Have you seen implementations of Kinect in third party games that have impressed you or that do things that you weren’t expecting?
DQ: Sure. What Mass Effect had recently done with Kinect’s speech system is an excellent use of speech. We pushed speech in Sports 2; that was always going to be a huge thing for us. It was going to be a key thing, a differentiator from Sports 1. But what the Mass Effect guys have done is bring it into a core title, showing it could be used with a controller. It doesn’t have to be the “get up and dance” kind of experience. You can use speech in Kinect in a more core title, and it really demonstrated that. I think from here on in you’ll see a lot of speech in core games.
Are you primarily concentrating on the skeleton and the visual tracking, or do you work a lot with speech as well?
DQ: I work with both of them, yeah. It’s odd; Kinect is like a brand, but it’s actually a group of technologies, really. I’m kind of the Kinect rep at the studio, so I kind of touch both. I did all the speech work for Sports 2, basically by myself, and then quite a bit of gesture work as well. The machine learning system in golf was kind of my responsibility as well.
Can you describe what that accomplishes?
DQ: For golf, the major problem is the player’s side faces the camera, so we don’t actually get a great feed off the skeleton tracking system, because the back half of the body is completely occluded. All those joints are kind of inferred, basically. It gives a good guess of where it thinks it is, but it has no real meaning.
So when the player does a backswing, it cuts their hands a little, detecting when they do a forward swing. We worked out a codey, hacky job — “hacky” is a bad word — an unscientific job of running the animation. But when the player actually hits the ball and it flies off into the air, that has to be very reliable, because it’s so detrimental to gameplay. Obviously, that’s the entire game: hitting the ball.
So, early days of golf, we kind of had it so you could to do a full backswing and we’d just kind of drop your hands, because we didn’t want the ball to go, but our hand-coded system would actually release the ball.
That’s when we went to the ATG guys, the advanced tech group in Microsoft: “This is kind of where we’re seeing.

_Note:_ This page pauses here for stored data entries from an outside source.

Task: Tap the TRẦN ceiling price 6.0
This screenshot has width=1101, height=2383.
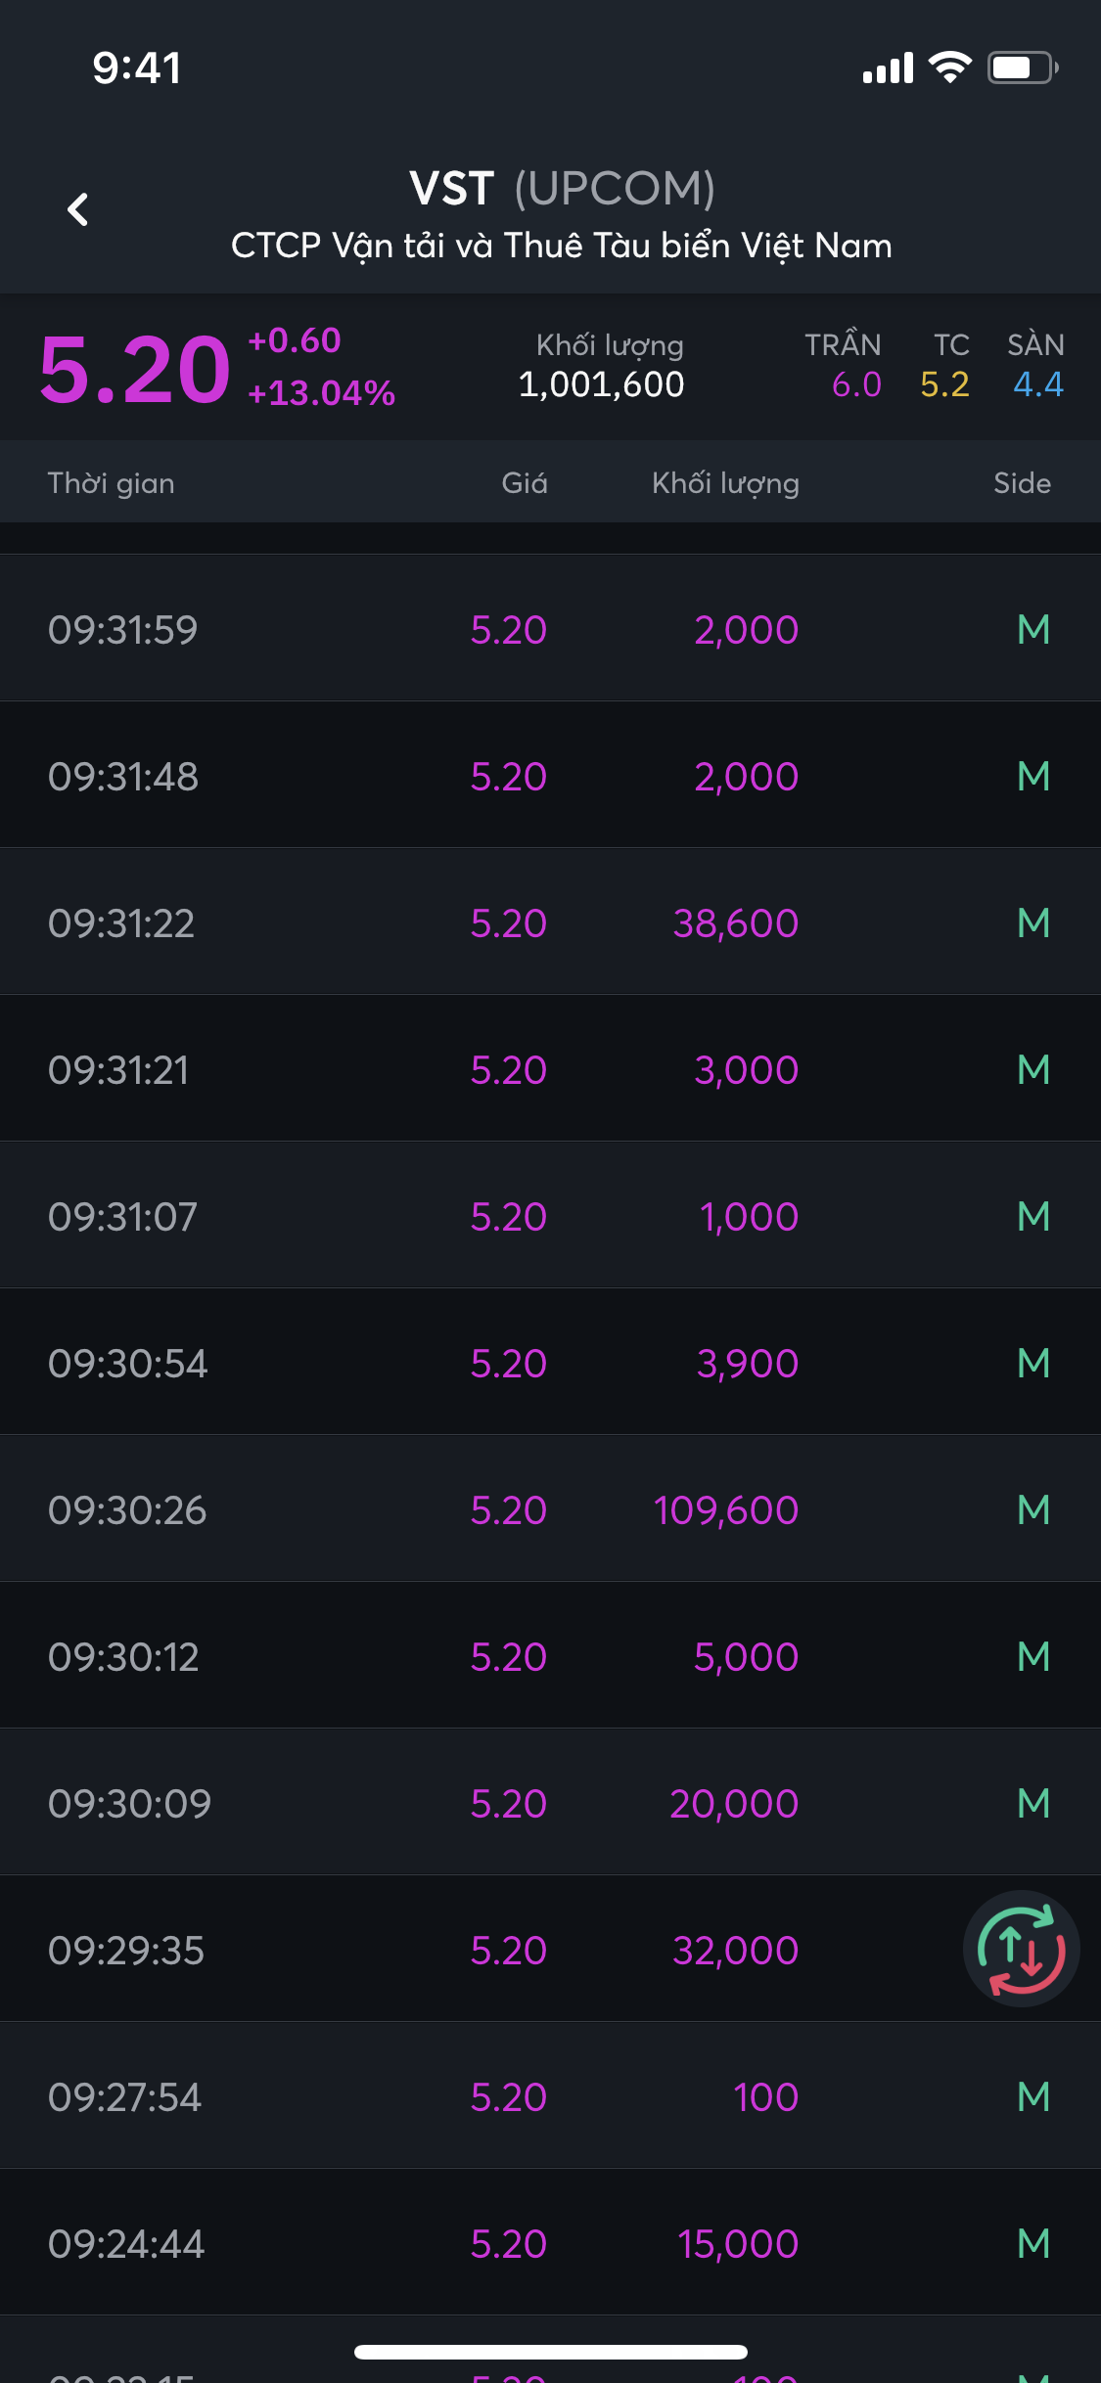Action: [x=856, y=384]
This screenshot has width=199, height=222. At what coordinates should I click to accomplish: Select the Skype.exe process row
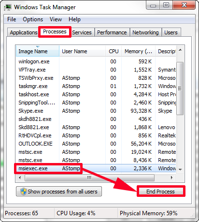coord(96,111)
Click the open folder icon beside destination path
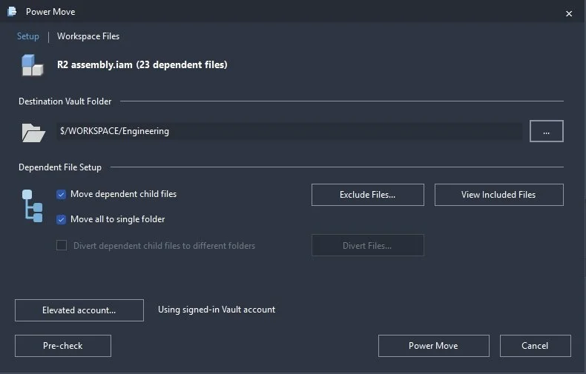586x374 pixels. click(x=33, y=133)
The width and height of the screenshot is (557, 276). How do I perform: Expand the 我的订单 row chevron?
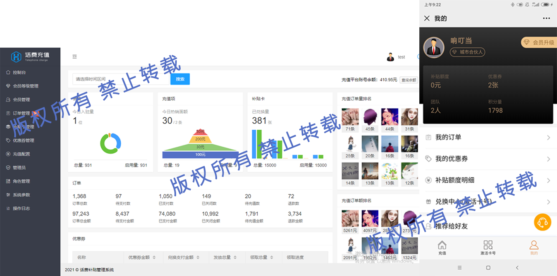click(548, 137)
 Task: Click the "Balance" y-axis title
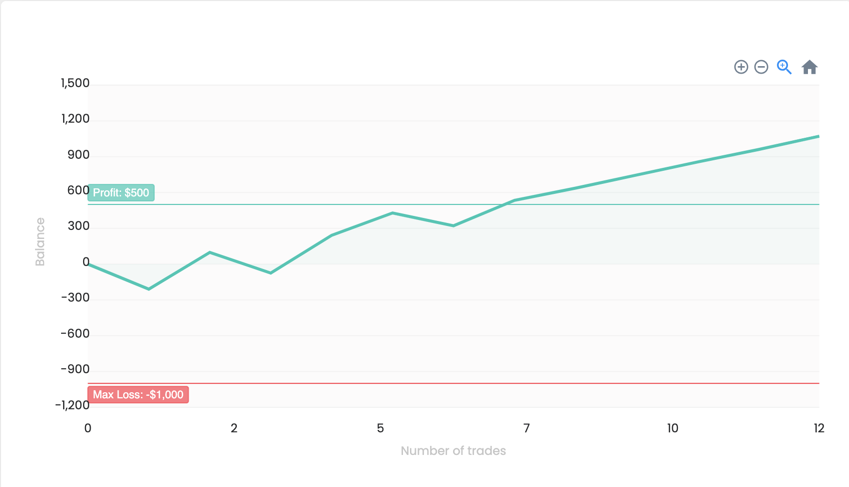40,241
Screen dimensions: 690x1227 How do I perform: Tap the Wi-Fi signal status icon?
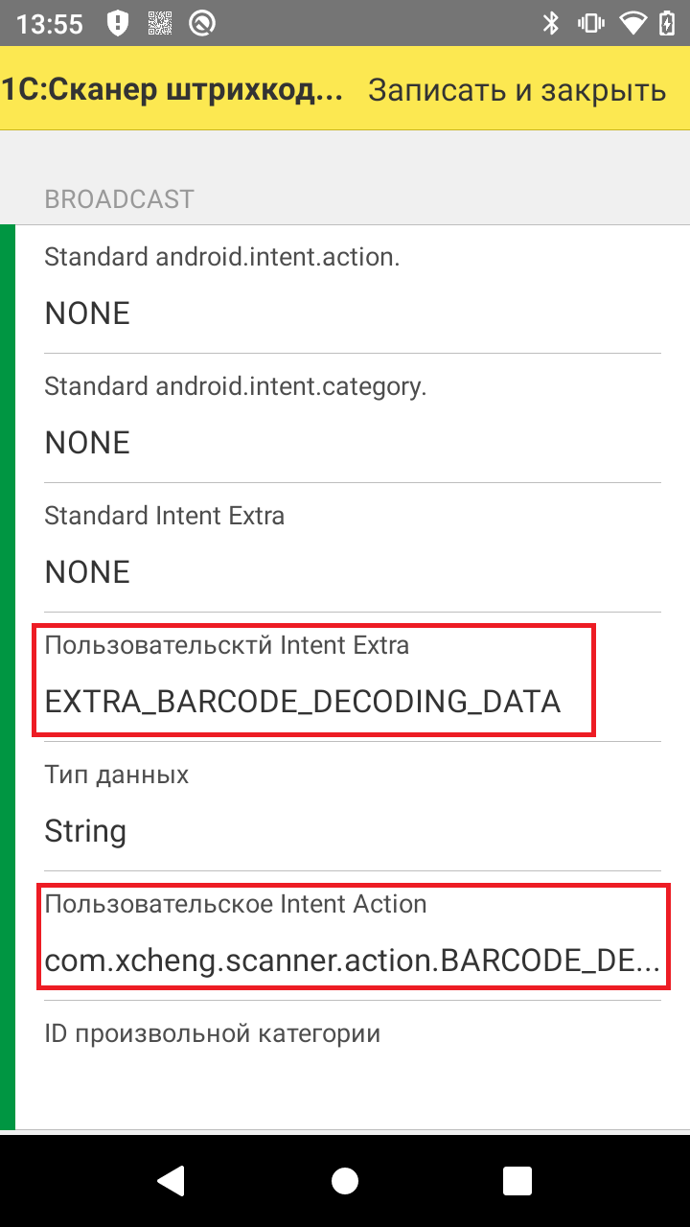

We’ve got a problem with the golf swing; do you have any recommendations?” They came back with this idea of creating a machine learning system for gestures.
What we basically ended up doing was recording about 1600 clips of people doing golf swings in front of Kinect, tagging in the clip where the ball should release, and then getting the computer itself to work out what’s consistent among all those clips.
Then what happens is it creates a trainer and a classifier and move around that classifier at runtime, so we can pipe in a live feed into the classifier, and it can go, “Yes, the ball should release now,” because it’s been trained on a load of clips. It knows when it should happen. When the golf ball flies off in golf, it’s done in that system; there’s no hand-written code. It’s all mathematical.